Roanoke Times Copyright (c) 1995, Landmark Communications, Inc. DATE: THURSDAY, October 19, 1995 TAG: 9510190067 SECTION: NATIONAL/INTERNATIONAL PAGE: A-8 EDITION: METRO SOURCE: Associated Press DATELINE: LONDON LENGTH: Short
Dylan Thomas denounced Kipling as standing ``for everything in this cankered world which I would wish were otherwise.''
But the poet of Empire and ``the white man's burden'' has just been hailed as Britain's favorite poet.
Or, to be precise, the favorite of an unknown number of callers who thought it was worth 25 pence, about 40 cents, per call to join a phone-in poll set up by the BBC as part of Poetry Day last Friday.

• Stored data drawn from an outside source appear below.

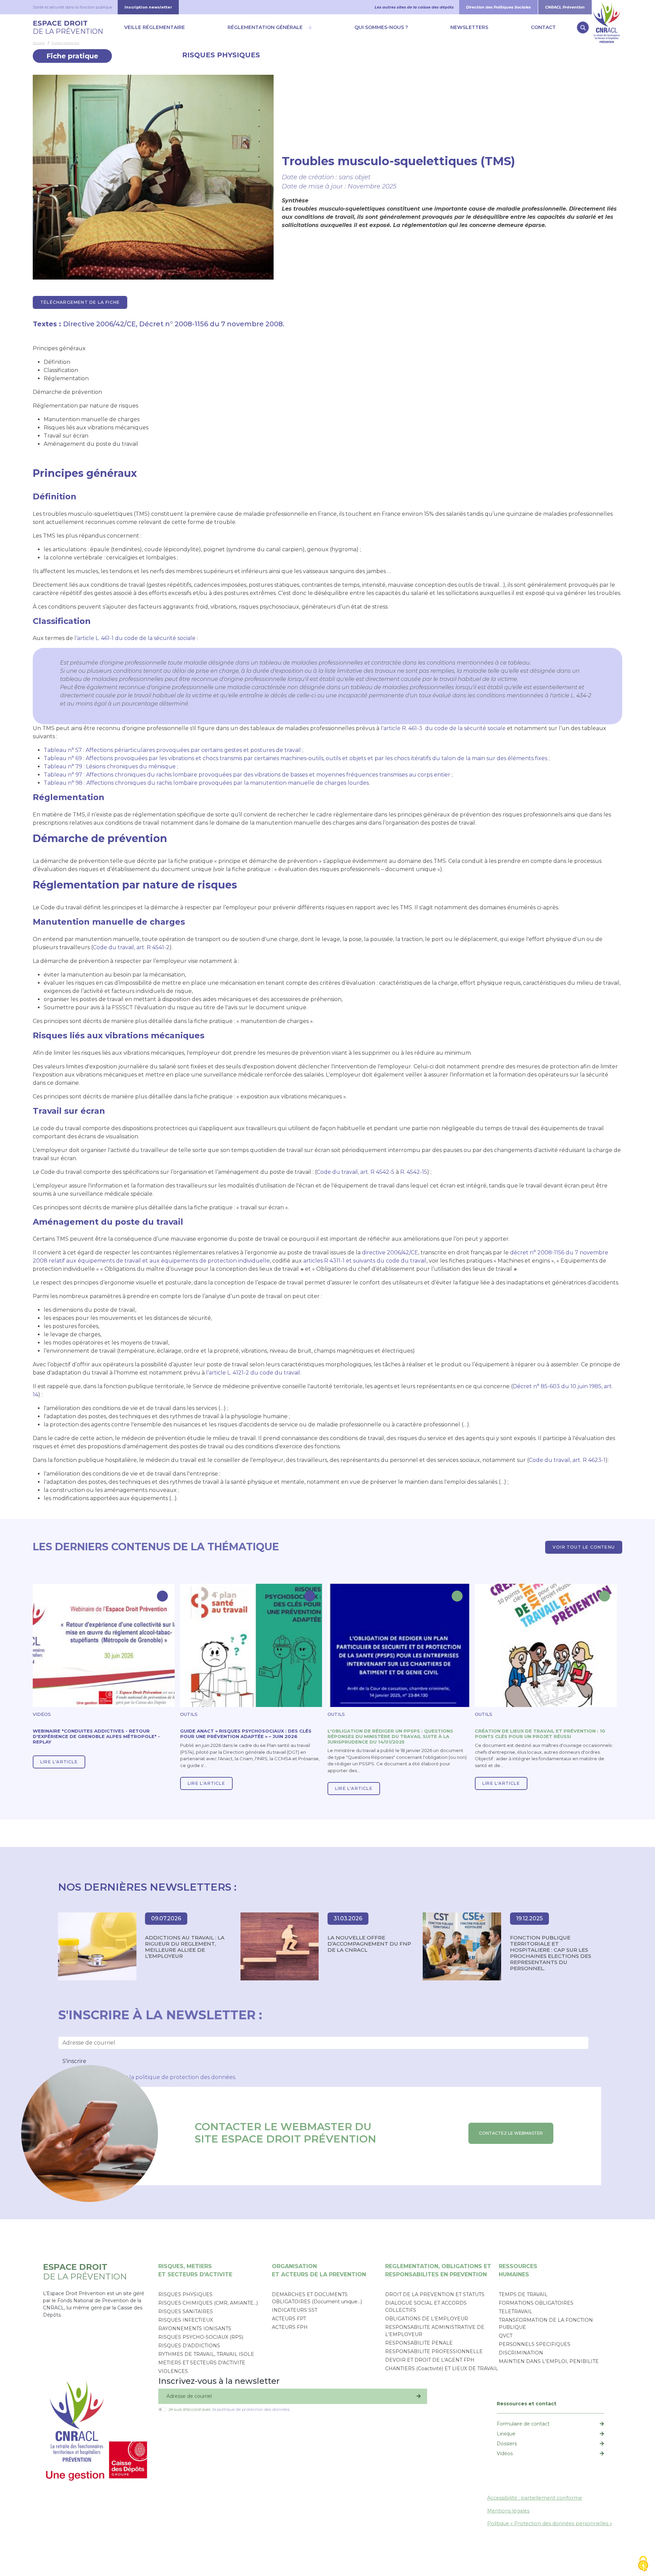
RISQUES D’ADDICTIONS (189, 2346)
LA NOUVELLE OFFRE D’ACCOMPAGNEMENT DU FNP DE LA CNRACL (369, 1944)
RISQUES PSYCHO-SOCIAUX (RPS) (200, 2337)
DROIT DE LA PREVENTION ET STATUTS (434, 2294)
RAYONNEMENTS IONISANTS (194, 2328)
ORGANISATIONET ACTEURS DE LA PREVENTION (319, 2270)
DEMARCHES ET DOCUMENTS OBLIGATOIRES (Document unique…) (317, 2298)
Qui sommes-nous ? (381, 27)
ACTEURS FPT (289, 2319)
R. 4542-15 (413, 1172)
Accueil (39, 43)
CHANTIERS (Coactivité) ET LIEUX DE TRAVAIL (441, 2368)
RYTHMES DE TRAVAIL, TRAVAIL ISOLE (206, 2354)
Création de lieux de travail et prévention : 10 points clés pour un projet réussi (540, 1733)
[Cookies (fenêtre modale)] (643, 2564)
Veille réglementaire (154, 27)
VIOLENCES (173, 2371)
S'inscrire (74, 2061)
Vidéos (505, 2453)
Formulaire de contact (523, 2424)
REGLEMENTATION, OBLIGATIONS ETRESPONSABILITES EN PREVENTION (438, 2270)
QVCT (505, 2336)
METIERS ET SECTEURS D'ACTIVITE (201, 2363)
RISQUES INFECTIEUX (185, 2320)
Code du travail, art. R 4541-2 (131, 947)
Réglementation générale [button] (265, 27)
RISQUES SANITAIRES (185, 2311)
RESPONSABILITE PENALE (419, 2343)
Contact (543, 27)
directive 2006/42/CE (390, 1252)
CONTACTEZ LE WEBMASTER (511, 2133)
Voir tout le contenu (584, 1547)
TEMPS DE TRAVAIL (523, 2294)
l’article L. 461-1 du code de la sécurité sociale (134, 638)
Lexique (506, 2434)
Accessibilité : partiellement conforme (534, 2498)
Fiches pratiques (65, 43)
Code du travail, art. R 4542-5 (355, 1172)
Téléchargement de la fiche (80, 302)
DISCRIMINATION (521, 2353)
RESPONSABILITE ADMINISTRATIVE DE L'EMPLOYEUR (434, 2330)
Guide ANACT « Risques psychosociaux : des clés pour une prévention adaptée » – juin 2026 (245, 1733)
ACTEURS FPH (290, 2327)
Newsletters (469, 27)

Among 7,500 callers, who spread their votes over more than a thousand poems, Kipling's ``If'' was the most frequently mentioned work. He was also mentioned most often among 200-plus authors. ``If'' is an older man's advice to the young:
``If you can fill the unforgiving minute
``With sixty seconds' worth of distance run,
``Yours is the Earth and everything that's in it,
``And - which is more - you'll be a man, my son!''
The BBC refused to say how many votes Kipling actually won, and wouldn't say why it wouldn't disclose the figures. ``We've said what we have decided to say,'' said Karen Jones of the BBC's education unit. But the BBC did say that ``If'' pulled twice as many votes as ``Lady of Shalott'' by Alfred, Lord Tennyson.